> _THE PROBLEM_
Please update the entries below by replacing "Click" with "Tap" and keeping everything else the same. Leave the pictures out of your answer.

Target position entries
--- START ---

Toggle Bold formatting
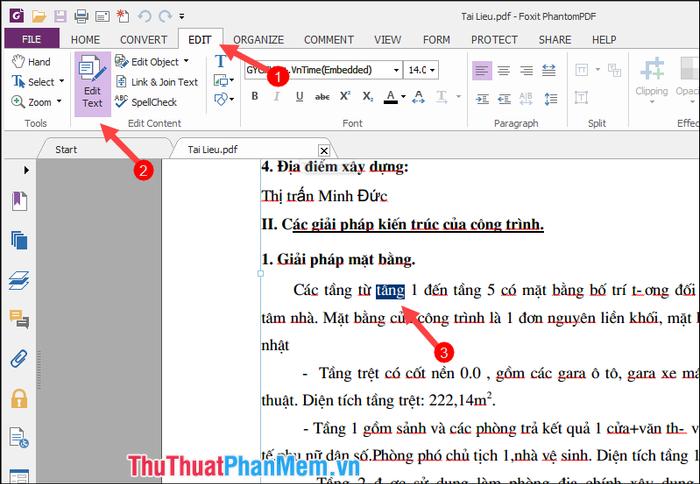Viewport: 700px width, 484px height. pos(255,96)
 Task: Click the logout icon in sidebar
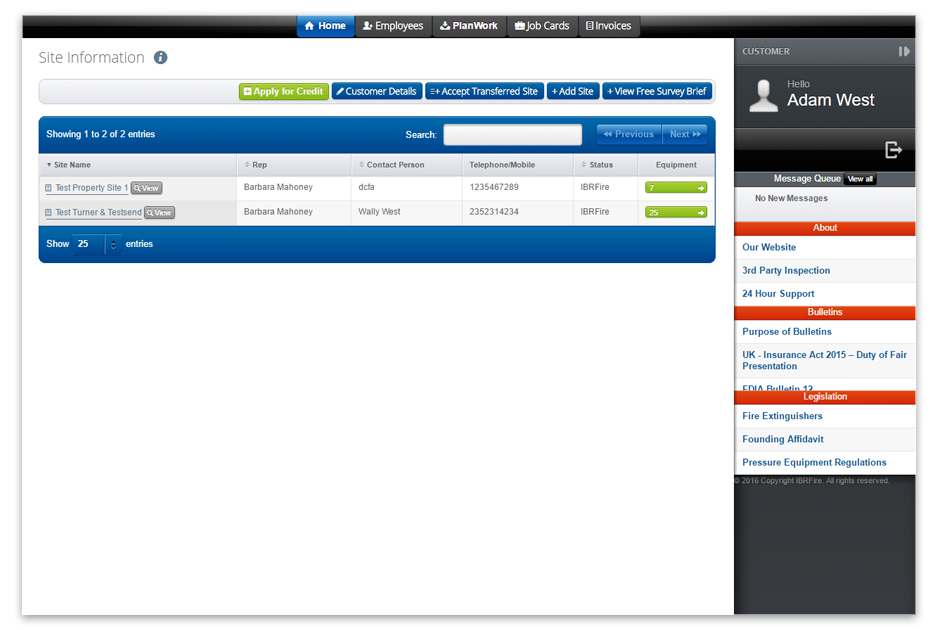coord(893,149)
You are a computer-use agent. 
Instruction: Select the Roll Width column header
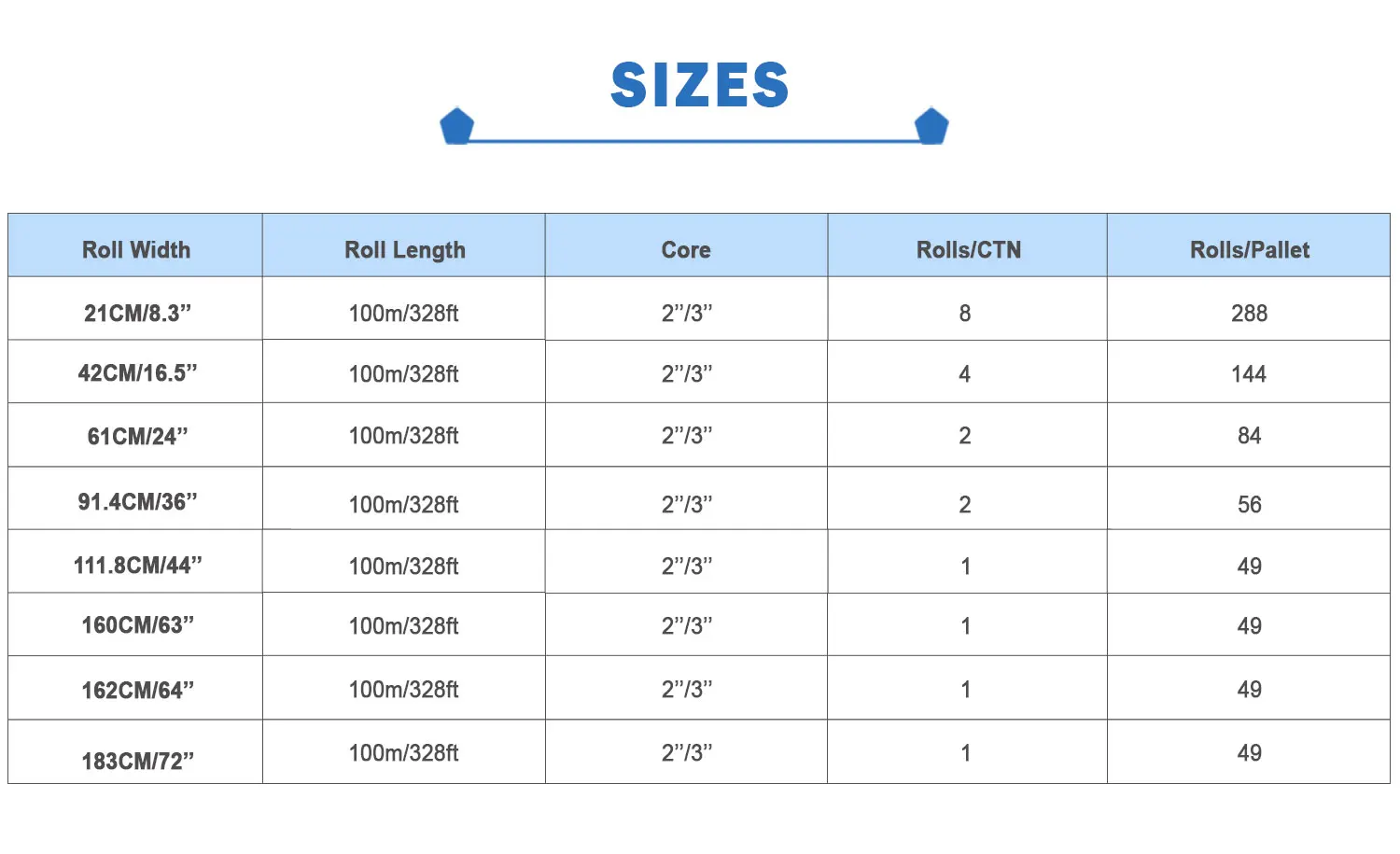point(136,250)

--- END ---

> _THE RESPONSE_
Toggle Bold formatting
Viewport: 700px width, 484px height. pos(255,96)
 Task: Tap the logout icon in sidebar
coord(893,149)
You are a computer-use agent. 
Instruction: Select the Roll Width column header
point(136,250)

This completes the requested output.